Light Fidelity (LiFi) is a wireless optical networking technology that uses light for data transmission. It is designed to use LED light bulbs fitted with a chip that imperceptibly modulates the light for optical data transmission. The LiFi data that is transmitted is received by photo-receptors. Earlier developmental models of LiFi were capable of transmitting data at 150 megabits-per-second (Mbps).
With 10000 times the frequency spectrum of radio, LiFi offers much higher speeds than WiFi. Data transmitted using this technology is more secured as it can’t be intercepted without a clear line of sight. LiFi is ideal for use in environments such as hospitals and aircraft as it does not create interference in sensitive electronics. Li-Fi provides better bandwidth, efficiency, connectivity and security than Wi-Fi and has already achieved high speeds of over 1Gbps under the laboratory conditions. The transmission rate can be further increased to 10Gbps through parallel data transmissions using an array of LED lights. By leveraging the low-cost nature of LEDs, there are lots of opportunities to exploit this new medium.
With increase in the number of devices which access the Internet, the availability of fixed bandwidth in current technology makes it more difficult to enjoy high data transfer rates. Li-Fi was introduced for the first time by a German physicist Harald Hass in the TED Global talk on Visible Light Communication (VLC) in 2011. This revolutionary technology has the potential to change the way we access the Internet, stream videos, receive emails and much more.
The main components of a basic LiFi system includes a high brightness white LED that acts as transmission source and a silicon photo-diode with good response to visible light as the receiving element. To generate any new data stream, the data can be encoded into the light by varying the flickering rate of the LED. LiFi has several applications, from public internet access to auto-piloted cars that communicate through their LED headlights, this technology has potential applications in fields such as education, medicine, disaster management, traffic management, mobile connectivity and much more.
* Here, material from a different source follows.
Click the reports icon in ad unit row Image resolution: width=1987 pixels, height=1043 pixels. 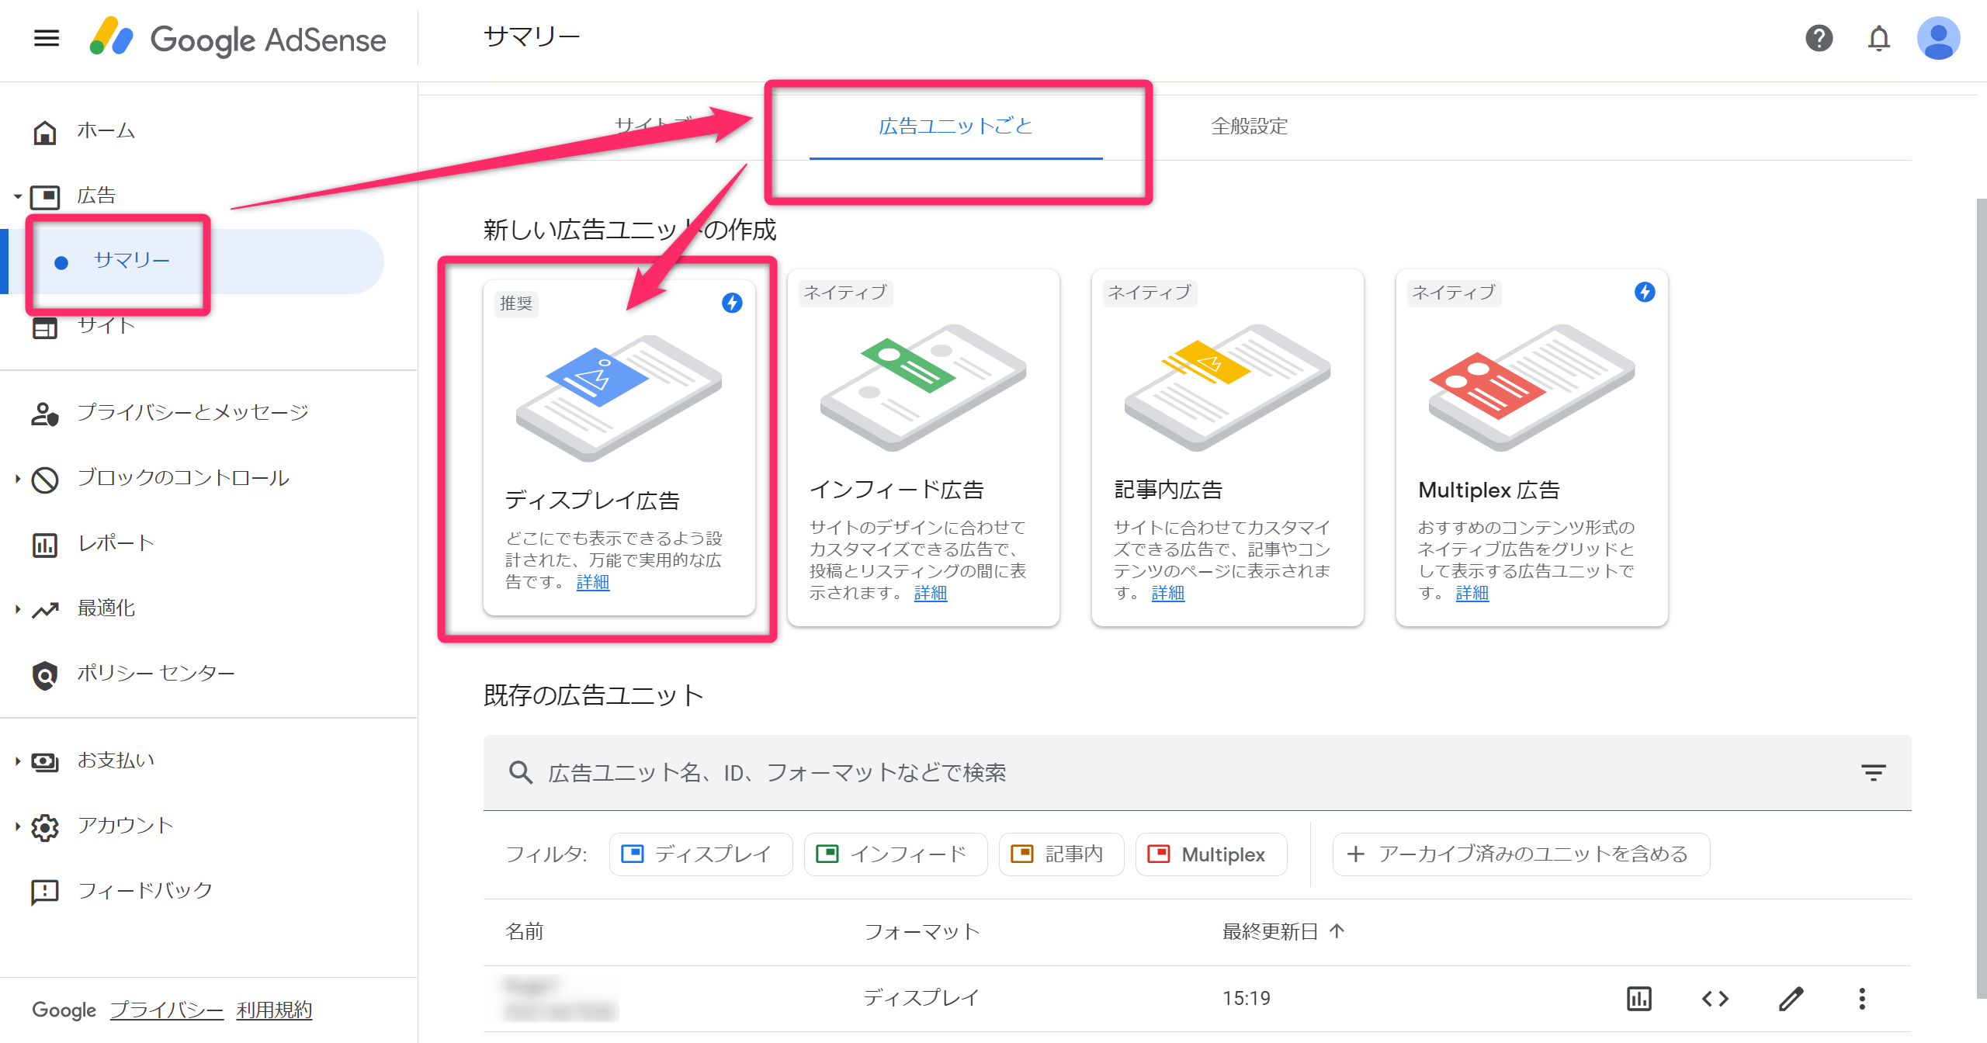[1638, 998]
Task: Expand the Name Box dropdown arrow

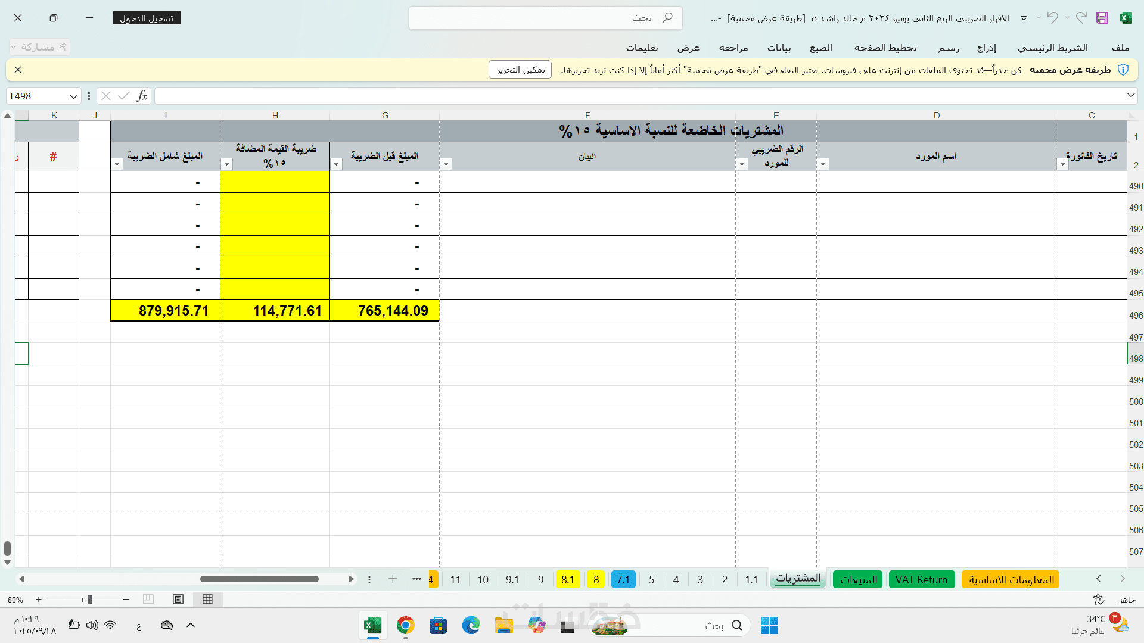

The growth in the use of LEDs provides the opportunity to integrate this technology in plenty of environments.
Like any other current technologies, LiFi has its own set of limitations. It requires a near perfect line-of-sight to transmit data to the receiver. Internet cannot be accessed without a light source, which could limit the number of locations where LiFi can be used. Natural light and opaque obstacles can affect data transmission and its speed as well.